Towards quantifying (meta-)stability of multi-principal element alloys: From configurational entropy to characteristic temperatures

Understanding and hence predicting the stability and metastability of multi-principal-element alloys (MPEAs) is crucial for their design and applications, but it remains a complex and time-consuming task. Descriptors based on the configurational entropy alone are often insufficient in determining the relative stability of MPEA solid solutions, since they predict, against experimental evidence, that alloys containing a large number of elements will be eventually stable. Here we introduce two characteristic temperatures, derived from the temperature dependence of the configurational entropy, which effectively act as (meta-)stability indicators.
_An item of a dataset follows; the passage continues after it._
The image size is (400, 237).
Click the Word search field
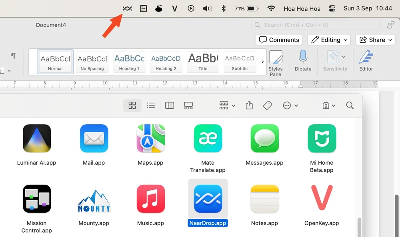point(316,25)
These can be further combined in a dimensionless quantity, $T_{\mathrm{d0}}$, which enables us to rank alloys according to their compositional and structural (meta-)stability across a broad composition range. In particular, we are able to map equiatomic and non-equiatomic alloys, and even regions covered by conventional alloys. Our proposed descriptors are validated against a large body of experimental results and compared to other (meta-)stability descriptors. Furthermore, they allow us to revise the alloys classification scheme into high-entropy, medium-entropy and low-entropy. Our work sheds new light into the thermodynamic origin of alloying metastability, it provides a potential tool to correlate metastability thermodynamics and kinetics, and ultimately may help in alloys design and discovery.